Users often push systems in new ways and have interesting issues; the 5th redesign because some manager got a new idea is not.

ah yes, the ol' bait and switch. It's fair to point out that employers aren't the only ones who do this, employees are guilty of it too. I've certainly seen it happen where people were hired to write code for a particular project and instead try to do an entirely different job ("what we really need to be working on is a mobile site!", "what we really need is a scrum master!").

However, employers sure do promise autonomy and a creative role, only to attempt to turn that new developer into someone who is supposed to check JIRA in the morning and fix bugs or implement a narrow set of features defined (with little to no creative input), often with a corrupted form of agile that turns the daily standup into a daily application of deadline pressures and demands for status reports.

I've come to realize how valuable some of those stuffy old bureaucratic pratices really can be for me, as a developer. For instance, I have gotten a great deal of value out of formalized, written job description with everyone's signature on it, filed away with HR. Once you're in a relatively senior technical role, you will almost certainly have language like "determines technical requirements", "aligns software architecture with business interests", "makes technology choices", and so forth. These will often have a little percentage next to them, as if we can somehow explicitly state how much of your time these things will take. "Writes code to implement features" and "performs other IT duties as required" will probably also be in there, but it's unlikely, if you're in a senior role, that these will be more than 50% of your job description (certainly not that last one).

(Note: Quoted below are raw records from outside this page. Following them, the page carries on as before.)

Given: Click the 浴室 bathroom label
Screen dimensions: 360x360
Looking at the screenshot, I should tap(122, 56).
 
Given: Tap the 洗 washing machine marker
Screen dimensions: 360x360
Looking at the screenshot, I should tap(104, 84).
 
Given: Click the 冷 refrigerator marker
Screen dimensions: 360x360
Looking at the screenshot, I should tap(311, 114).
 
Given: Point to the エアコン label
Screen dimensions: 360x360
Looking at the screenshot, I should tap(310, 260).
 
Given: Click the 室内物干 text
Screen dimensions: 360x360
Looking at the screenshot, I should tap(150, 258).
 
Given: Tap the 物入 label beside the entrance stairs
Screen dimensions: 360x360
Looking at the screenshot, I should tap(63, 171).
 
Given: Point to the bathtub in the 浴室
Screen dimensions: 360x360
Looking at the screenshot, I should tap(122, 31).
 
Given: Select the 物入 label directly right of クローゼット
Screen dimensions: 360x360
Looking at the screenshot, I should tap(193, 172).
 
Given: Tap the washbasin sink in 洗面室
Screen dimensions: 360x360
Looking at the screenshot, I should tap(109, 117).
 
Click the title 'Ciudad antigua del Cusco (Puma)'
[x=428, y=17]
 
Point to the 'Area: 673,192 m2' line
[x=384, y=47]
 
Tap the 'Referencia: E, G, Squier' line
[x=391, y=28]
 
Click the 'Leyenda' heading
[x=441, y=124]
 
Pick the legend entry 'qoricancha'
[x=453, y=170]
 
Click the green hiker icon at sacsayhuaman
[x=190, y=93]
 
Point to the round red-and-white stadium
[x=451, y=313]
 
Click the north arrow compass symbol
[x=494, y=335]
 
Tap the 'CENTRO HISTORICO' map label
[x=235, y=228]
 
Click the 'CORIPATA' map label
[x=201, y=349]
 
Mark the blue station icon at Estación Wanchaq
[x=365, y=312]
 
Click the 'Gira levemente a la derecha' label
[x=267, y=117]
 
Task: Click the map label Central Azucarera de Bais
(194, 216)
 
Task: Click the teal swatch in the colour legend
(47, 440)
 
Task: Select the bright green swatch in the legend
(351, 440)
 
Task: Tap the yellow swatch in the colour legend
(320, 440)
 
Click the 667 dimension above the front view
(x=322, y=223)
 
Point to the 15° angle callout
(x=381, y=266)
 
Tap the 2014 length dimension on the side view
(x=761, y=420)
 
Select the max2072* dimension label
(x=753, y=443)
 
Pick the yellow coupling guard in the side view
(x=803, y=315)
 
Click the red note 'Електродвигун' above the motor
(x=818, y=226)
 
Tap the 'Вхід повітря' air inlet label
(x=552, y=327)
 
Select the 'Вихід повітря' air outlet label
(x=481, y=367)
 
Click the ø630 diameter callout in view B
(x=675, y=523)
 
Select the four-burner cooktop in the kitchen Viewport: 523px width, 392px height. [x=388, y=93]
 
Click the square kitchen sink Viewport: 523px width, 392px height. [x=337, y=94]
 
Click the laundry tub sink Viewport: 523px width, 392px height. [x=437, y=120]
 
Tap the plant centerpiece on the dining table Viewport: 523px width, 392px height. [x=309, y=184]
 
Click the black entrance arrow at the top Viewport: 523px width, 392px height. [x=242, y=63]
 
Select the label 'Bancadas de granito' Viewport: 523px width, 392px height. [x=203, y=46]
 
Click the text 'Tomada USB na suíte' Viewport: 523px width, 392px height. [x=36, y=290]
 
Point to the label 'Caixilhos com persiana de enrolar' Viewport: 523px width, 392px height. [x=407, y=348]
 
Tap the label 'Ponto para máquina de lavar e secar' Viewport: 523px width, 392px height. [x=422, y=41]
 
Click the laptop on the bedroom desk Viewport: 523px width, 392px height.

This works well, because if you're accused of "not doing what you were hired to do" when you refuse to maintain an old pile of crap without a clear path toward a better code base (where you determine the technology, business alignment, and architecture), or if people tell you the project that you believe clearly aligns with the needs of the business is your "pet project" and what you really need to do is complete those JIRA tickets, it's usually pretty easy to point to your job description (with everyone's signature on it) and make a very compelling case that you are in fact doing exactly what you were hired to do, and that someone else (often a project manager or business unit manager) is trying to grab job authority that aren't in his or her description, but are clearly in yours. You can also make the case that while you're always willing to pitch in and do what is needed, random tech tasks have greatly exceeded the percentage of your time they are supposed to be taking.

One thing I've slowly learned - the looseness and casualness of the software industry doesn't necessarily favor developers. Sometimes a formalized set of rules can really help us.